We live in an age of testament: more of it written than spoken. Everywhere in the Western world, women and men, moved by the now commonly held belief that every life signifies, are sitting down at computers to bear witness to themselves. It is a powerful impulse--to tell a tale drawn from the writer’s own unsurrogated experience--that has overtaken the talented and the untalented alike.

But testament is not memoir. A memoir is a work of sustained narrative prose that, though it originates in actuality and not invention, bears the same responsibility as does all writing: to shape a piece of experience, transform a set of events, deliver a bit of wisdom. True, one vital difference does abstain between the fictional and the nonfictional narrative. The “I” in a fiction can be, and often is, an unreliable narrator; in nonfiction it can never be. The reader of nonfiction must always be persuaded that the narrator is speaking truth, that she or he is honestly working hard to get to the bottom of the experience at hand in order better to understand one’s own self. That, finally, in memoir, is the bottom line. A novel has many agendas, a memoir only one: self-definition.

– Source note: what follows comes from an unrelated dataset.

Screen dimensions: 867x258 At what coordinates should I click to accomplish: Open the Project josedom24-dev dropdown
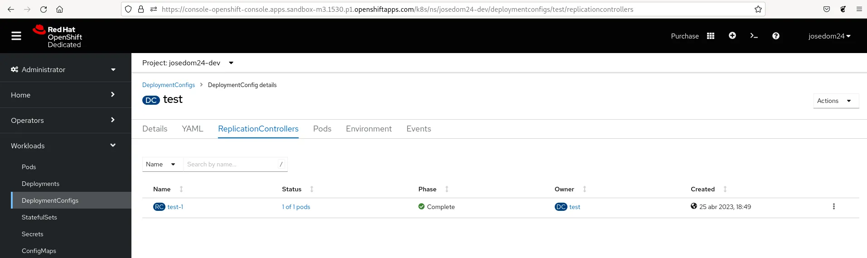click(188, 63)
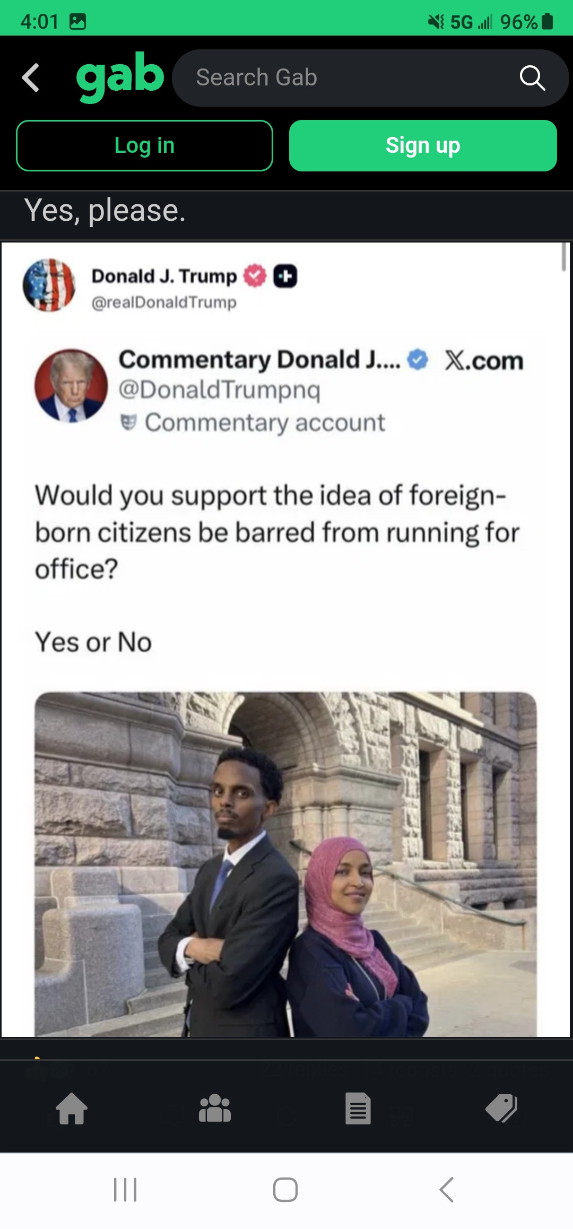This screenshot has height=1229, width=573.
Task: Tap the Donald J. Trump display name
Action: point(164,276)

From Augustine on, the memoir is controlled by an idea of self that is being worked out on the page. That idea, almost always, is served through a piece of self-awareness that clarifies only slowly in the writer, gaining strength and definition as the narrative progresses. In a bad memoir, the line of clarification remains muddy, uncertain, indistinct. In a good one, it becomes the organizing principle; the thing that lends shape and texture to the writing, drives the narrative forward, provides direction and unity of purpose. From Augustine to Rousseau, from Edmund Gosse to J.R. Ackerley and Marguerite Duras, the question clearly being asked in an exemplary memoir is: “Who am I?” Who, exactly, is this “I” upon whom turns the significance of this story-taken-directly-from-life? On that question, the writer of memoir must deliver. Not with an answer but with depth of inquiry.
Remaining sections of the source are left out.